Fort Ridgely Golf Course Senate bill continues to evolve
ST. PAUL — Legislation supporting golf course operation by a non-state entity at Fort Ridgely State Park continues to evolve at the Minnesota Legislature.
On Tuesday, Fairfax Golf Course Committee members and their attorney met with Minnesota Department of Natural Resources (DNR) Parks & Trails Division senior management and its legal counsel to discuss the Fort Ridgely Golf Course lease.
“It was a very respectful and productive meeting with agreement on some core details, follow-up needed on others,” committee member Loran Kaardal of Morgan posted on Facebook. “Some details were not discussed as time ran out. The group agreed to meet March 28 to continue lease discussion.”
According to Senate File 723 1st engrossment, posted on the Journal of the Senate Thursday, liquor may be sold and consumed by the drink, golf carts may be operated. State park permits would not be required for motor vehicles on the golf course when it is operated by a non-state entity.
The legislation came in response to the DNR’s announcement early last year that it planned to close the golf course after the July Fourth weekend. The decision was based on several factors including high operational costs and low golf course use levels and that golf course operation requires significant use of herbicides, insecticides and fungicides, large energy use and carbon emissions and large amounts of water for irrigation that are inconsistent with the DNR’s management of natural resources.
Responding to public pressure that included a number Friends of Fort Ridgely members who refuted the DNR’s low use claim because the DNR didn’t staff the golf course on weekends, the DNR pushed the golf course closure date back to the day after Labor Day Weekend.
Senate File 245, authored by Sen. Andrew Lang, R-Olivia, supported by a number of other legislators, received two Senate hearings and was held open for omnibus bill inclusion. The bill would amend state statutes so liquor may be sold and consumed and golf carts would be allowed to operate on the golf course.
“We want to save the golf course, a 90-year-old cultural treasure and work with the DNR on it,” Fairfax native Jim Weinzetl of Plymouth testified at a March 8 Senate hearing. “We’ll put signs on the golf course directing people away from sensitive areas. We will address environmental concerns. We’ll save the State of Minnesota thousands of dollars a year…It will cost the DNR more money to destroy the golf course than allow us to operate it. Please don’t take it away from us. If we fail, the DNR can take the golf course back. The DNR has nothing to lose and lots to gain.”

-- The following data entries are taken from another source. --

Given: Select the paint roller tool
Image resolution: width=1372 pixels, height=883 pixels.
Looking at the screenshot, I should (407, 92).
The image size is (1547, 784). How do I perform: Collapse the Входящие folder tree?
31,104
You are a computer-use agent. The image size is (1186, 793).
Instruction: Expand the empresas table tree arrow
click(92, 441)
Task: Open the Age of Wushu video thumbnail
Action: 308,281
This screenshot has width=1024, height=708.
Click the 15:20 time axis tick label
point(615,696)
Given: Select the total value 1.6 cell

Fairfax City Administrator Marcia Siebert Volz testified she was “very upset the DNR proposed to plow up the state park golf course after spending $2 million to improve it ten years ago.”
With plans to raise $100,000 to operate the golf course this year, the Friends of Fort Ridgely have received more than $60,000 in donations and pledges.
The Friends of Fort Ridgely Committee and Mayflower Country Club discussed how they could cooperate, share costs and increase revenue for both golf courses at a March 13 meeting. Discussion included sharing fund-raising ideas like joint tournaments and events, equipment, personnel, and golf carts.
“The Friends do not want to be in competition with the Mayflower, rather find ways for both to prosper,” Weinzetl said. “I believe both golf courses can prosper by working together. Much of our marketing would be via social media with a goal of attracting people outside the area.”
Besides golf tournaments, fund-raising ideas included a picnic and games such as sack races, winter sledding, camp and golf along with hike and golf events.